▶ What you should do
Edit the material from the line containing "2046 (490, 1630)" through the end of the material, both included, by replacing "Privacy Policy" with "Data Policy" and leaving everything else unchanged. Give only those lines.

▶ Material supplied
________

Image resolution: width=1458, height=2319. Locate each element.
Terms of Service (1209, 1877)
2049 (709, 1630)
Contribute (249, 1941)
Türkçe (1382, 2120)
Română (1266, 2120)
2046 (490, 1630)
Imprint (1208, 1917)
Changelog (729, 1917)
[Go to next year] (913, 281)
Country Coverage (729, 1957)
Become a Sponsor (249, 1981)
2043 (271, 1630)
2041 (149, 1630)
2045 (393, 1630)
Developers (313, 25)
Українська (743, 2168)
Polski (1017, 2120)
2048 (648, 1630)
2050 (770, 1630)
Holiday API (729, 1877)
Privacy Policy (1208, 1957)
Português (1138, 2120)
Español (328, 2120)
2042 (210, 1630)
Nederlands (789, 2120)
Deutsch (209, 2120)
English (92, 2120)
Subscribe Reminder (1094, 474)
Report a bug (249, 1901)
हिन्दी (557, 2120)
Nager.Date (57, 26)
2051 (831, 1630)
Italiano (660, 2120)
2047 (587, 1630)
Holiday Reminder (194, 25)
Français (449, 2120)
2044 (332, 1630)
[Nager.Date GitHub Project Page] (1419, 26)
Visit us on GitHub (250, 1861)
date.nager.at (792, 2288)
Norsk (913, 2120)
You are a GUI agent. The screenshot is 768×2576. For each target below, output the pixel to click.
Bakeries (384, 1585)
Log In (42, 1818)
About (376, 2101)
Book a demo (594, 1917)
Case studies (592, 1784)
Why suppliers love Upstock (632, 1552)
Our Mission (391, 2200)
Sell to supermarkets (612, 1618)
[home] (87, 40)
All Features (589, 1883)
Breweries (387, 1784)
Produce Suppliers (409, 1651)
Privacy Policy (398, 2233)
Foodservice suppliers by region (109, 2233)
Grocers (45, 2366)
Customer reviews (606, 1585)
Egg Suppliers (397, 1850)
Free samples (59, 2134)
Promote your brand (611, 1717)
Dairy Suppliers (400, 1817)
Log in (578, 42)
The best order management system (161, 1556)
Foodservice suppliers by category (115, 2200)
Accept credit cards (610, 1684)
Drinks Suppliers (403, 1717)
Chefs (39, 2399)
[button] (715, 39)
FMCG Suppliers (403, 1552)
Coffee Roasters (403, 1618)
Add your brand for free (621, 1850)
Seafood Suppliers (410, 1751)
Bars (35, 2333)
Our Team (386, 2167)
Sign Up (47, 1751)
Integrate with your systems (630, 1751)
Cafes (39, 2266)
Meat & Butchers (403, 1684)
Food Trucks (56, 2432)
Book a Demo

________

▶ Final result
2046 (490, 1630)
Imprint (1208, 1917)
Changelog (729, 1917)
[Go to next year] (913, 281)
Country Coverage (729, 1957)
Become a Sponsor (249, 1981)
2043 (271, 1630)
2041 (149, 1630)
2045 (393, 1630)
Developers (313, 25)
Українська (743, 2168)
Polski (1017, 2120)
2048 (648, 1630)
2050 (770, 1630)
Holiday API (729, 1877)
Data Policy (1208, 1957)
Português (1138, 2120)
Español (328, 2120)
2042 (210, 1630)
Nederlands (789, 2120)
Deutsch (209, 2120)
English (92, 2120)
Subscribe Reminder (1094, 474)
Report a bug (249, 1901)
हिन्दी (557, 2120)
Nager.Date (57, 26)
2051 (831, 1630)
Italiano (660, 2120)
2047 (587, 1630)
Holiday Reminder (194, 25)
Français (449, 2120)
2044 (332, 1630)
[Nager.Date GitHub Project Page] (1419, 26)
Visit us on GitHub (250, 1861)
date.nager.at (792, 2288)
Norsk (913, 2120)
You are a GUI agent. The screenshot is 768×2576. For each target below, output the pixel to click.
Bakeries (384, 1585)
Log In (42, 1818)
About (376, 2101)
Book a demo (594, 1917)
Case studies (592, 1784)
Why suppliers love Upstock (632, 1552)
Our Mission (391, 2200)
Sell to supermarkets (612, 1618)
[home] (87, 40)
All Features (589, 1883)
Breweries (387, 1784)
Produce Suppliers (409, 1651)
Data Policy (398, 2233)
Foodservice suppliers by region (109, 2233)
Grocers (45, 2366)
Customer reviews (606, 1585)
Egg Suppliers (397, 1850)
Free samples (59, 2134)
Promote your brand (611, 1717)
Dairy Suppliers (400, 1817)
Log in (578, 42)
The best order management system (161, 1556)
Foodservice suppliers by category (115, 2200)
Accept credit cards (610, 1684)
Drinks Suppliers (403, 1717)
Chefs (39, 2399)
[button] (715, 39)
FMCG Suppliers (403, 1552)
Coffee Roasters (403, 1618)
Add your brand for free (621, 1850)
Seafood Suppliers (410, 1751)
Bars (35, 2333)
Our Team (386, 2167)
Sign Up (47, 1751)
Integrate with your systems (630, 1751)
Cafes (39, 2266)
Meat & Butchers (403, 1684)
Food Trucks (56, 2432)
Book a Demo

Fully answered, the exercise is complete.